Andrew Combs

Personal information
- Nickname: Buggs
- Born: December 31, 1977 (age 48) Towson, Maryland, U.S.
- Height: 5 ft 10 in (178 cm)
- Weight: 175 lb (79 kg; 12 st 7 lb)

Sport
- Position: Attack
- NLL draft: 78th overall, 2001 Philadelphia Wings
- MLL team Former teams: Washington Bayhawks Los Angeles Riptide Baltimore Bayhawks Rochester Rattlers
- NCAA team: University of Maryland
- Pro career: 2003–

= Andrew Combs =

American lacrosse player

Andrew 'Buggs' Combs (born December 31, 1977) is an American former professional lacrosse player. He attended the University of Maryland, and played with the Chesapeake Bayhawks of the Major League Lacrosse.
Combs is currently a head lacrosse coach for the API Diamondbacks Lacrosse Club in Gambrills, Maryland for Athletic Performance Incorporated.
Combs was the Offensive Coordinator, under head coach Tony Seaman, for the Towson University Men's Lacrosse team.

== Professional career ==
2007: Began the season with the Los Angeles Riptide where he played in three games and recorded 13 goals and 1 assist. Traded to the Washington Bayhawks and played in seven games at attack in which he scored 9 goals and 1 assist for 10 points. Finished the season with 22 total goals.

2006: Was traded to the Riptide from the Rochester Rattlers. Was named the Offensive Player of the Week during weeks 9 and 11. Was named the Bud Light Game MVP on July 23. Played in 12 games and scored in 11, tallying 27 goals and 3 assists for 30 points while picking up 9 ground balls.

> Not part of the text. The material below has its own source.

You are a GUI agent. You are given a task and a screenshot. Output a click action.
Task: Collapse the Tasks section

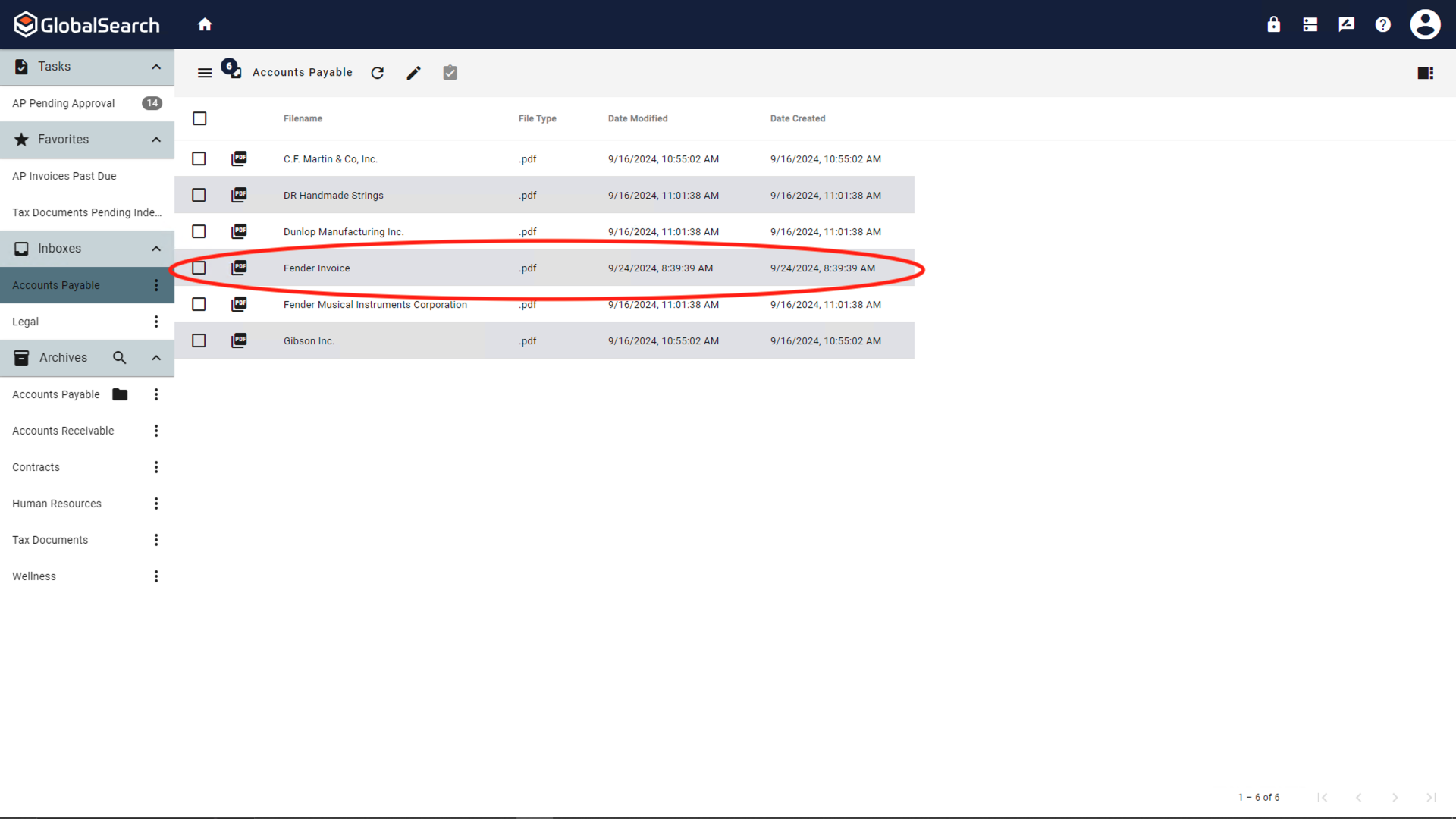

2005: Played in 6 games for the Rochester Rattlers, scoring in all 6 games. Tallied 17 goals and had 3 assists for 20 points while recording 7 ground balls. Was named the Major League Lacrosse Most Improved Player of the Year Award. and named the Offensive Player of the Week in week 9.

2004: Played two games for the Baltimore Bayhawks, recording 4 ground balls and 4 shots.

2003: Played in 7 games as a rookie for the Baltimore Bayhawks. Tallied 8 goals and 1 assist for 9 points while picking up 9 ground balls.

Combs also plays lacrosse for the storied amateur Mount Washington Lacrosse Club.

== College career ==
Combs played college lacrosse at the University of Maryland becoming the second Terrapin player ever to score 50 goals in a single season during his senior year. He earned National Player of the Week, first team All-ACC, and second team All-American honors during his senior season in which he scored 56 total points. He led the ACC in goals per game average with 3.13 per game. He’s currently ranked 15th all time on the Terrapins career goals list with 87.